[Begin Page extract]
Meeting 2016 08

August 2016 Open MPI Developer's Meeting

Logistics:

Start: 9am, Tue Aug 16, 2016
Finish: 1pm, Thu Aug 18, 2016
Location: IBM facility, Dallas, TX
Attendance fee: $50/person, see registration link below

Location:

Exactly the same setup as in February
- IBM Dallas Innovation Center web site
- Google Maps
- Street address: 1177 South Beltline Road, Coppell, Texas 75019 USA
- Enter on the East entrance (closest to Beltline Road)
  - Hollerith Room - On left after you walk in. (Now All 3 days, in the same room!)
  - Receptionist should have nametags for everyone.
  - Foreign Nationals welcome.
  - No need to escort visitors in this area.

Attendees

Please both register at EventBrite ($50/person) and add your name to the wiki list below if you are coming to the meeting:

Jeff Squyres, Cisco
Howard Pritchard, LANL
Geoffrey Paulsen, IBM
Ralph Castain, Intel
George Bosilca, UTK (17 and 18)
Josh Hursey, IBM
Edgar Gabriel, UHouston
Takahiro Kawashima, Fujitsu
Shinji Sumimoto, Fujitsu
Brian Barrett, Amazon Web Services
Nathan Hjelm, LANL
Sameh Sharkawi, IBM (17 and 18)
Mark Allen, IBM
Josh Ladd, Mellanox (17)
...please fill in your name here if you're going to attend...

Topics Still To Discuss

Annual git committer audit
- Google spreadsheet
Plans for v2.1.0 release
- Need community to contribute what they want in v2.1.0
- Want to release by end of 2016 at the latest
Present information about IBM Spectrum MPI, processes, etc.
- May have PR's ready to discuss requested changes, but schedule is tight in July / August for us.
MTT updates / future direction
How to help alleviate "drowning in CI data" syndrome?
- One example: https://github.com/open-mpi/ompi/pull/1801
- One suggestion: should we actively market for testers in the community to help wrangle this stuff?
[End Page extract]
[Begin Supplied entries]
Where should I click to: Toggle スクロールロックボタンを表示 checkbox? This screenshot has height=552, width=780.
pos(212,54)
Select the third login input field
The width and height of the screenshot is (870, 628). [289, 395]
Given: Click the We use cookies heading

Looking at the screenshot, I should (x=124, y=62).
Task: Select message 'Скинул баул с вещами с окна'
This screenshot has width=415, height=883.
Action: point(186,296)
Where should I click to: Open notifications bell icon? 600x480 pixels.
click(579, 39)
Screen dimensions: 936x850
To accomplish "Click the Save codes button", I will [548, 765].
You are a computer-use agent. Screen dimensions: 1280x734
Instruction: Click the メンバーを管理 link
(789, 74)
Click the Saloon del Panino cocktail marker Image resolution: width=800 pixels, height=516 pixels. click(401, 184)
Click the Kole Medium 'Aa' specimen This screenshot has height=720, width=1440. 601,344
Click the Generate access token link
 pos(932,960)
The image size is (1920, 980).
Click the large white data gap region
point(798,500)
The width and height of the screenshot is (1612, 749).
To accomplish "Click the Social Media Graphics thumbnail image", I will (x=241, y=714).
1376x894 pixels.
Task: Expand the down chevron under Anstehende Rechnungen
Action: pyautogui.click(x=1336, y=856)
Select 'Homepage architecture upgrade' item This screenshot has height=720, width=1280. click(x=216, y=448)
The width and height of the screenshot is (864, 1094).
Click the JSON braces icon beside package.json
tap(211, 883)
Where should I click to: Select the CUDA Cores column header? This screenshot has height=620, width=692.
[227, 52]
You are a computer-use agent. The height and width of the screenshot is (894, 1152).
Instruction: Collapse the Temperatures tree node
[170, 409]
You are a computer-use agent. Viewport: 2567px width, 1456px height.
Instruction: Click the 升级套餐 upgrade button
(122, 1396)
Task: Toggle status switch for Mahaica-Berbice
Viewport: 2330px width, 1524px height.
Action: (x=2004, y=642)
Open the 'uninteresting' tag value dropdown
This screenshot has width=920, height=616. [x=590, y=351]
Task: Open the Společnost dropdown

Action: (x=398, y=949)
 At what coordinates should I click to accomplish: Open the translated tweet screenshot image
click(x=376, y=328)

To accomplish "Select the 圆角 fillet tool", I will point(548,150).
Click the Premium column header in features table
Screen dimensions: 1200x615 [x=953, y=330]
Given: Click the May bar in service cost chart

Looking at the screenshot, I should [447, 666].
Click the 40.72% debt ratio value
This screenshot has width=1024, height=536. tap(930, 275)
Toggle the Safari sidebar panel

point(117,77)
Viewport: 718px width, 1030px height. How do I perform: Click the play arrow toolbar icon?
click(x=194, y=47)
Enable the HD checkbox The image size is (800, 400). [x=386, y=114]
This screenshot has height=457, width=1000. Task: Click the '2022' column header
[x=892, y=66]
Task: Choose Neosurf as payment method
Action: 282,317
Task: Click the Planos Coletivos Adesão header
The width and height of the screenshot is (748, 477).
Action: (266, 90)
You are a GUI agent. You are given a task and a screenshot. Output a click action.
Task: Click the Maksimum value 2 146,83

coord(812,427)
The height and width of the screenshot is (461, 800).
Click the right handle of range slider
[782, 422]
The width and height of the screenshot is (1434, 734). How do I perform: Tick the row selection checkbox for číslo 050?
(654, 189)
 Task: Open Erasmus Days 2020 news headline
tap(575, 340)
[End Supplied entries]
• Requirement: Reproduce the passage of the meeting page above that opens with "Exactly the same" and closes with "to Beltline Road)", substituting "West" for "East".

• Answer in full:
Exactly the same setup as in February
- IBM Dallas Innovation Center web site
- Google Maps
- Street address: 1177 South Beltline Road, Coppell, Texas 75019 USA
- Enter on the West entrance (closest to Beltline Road)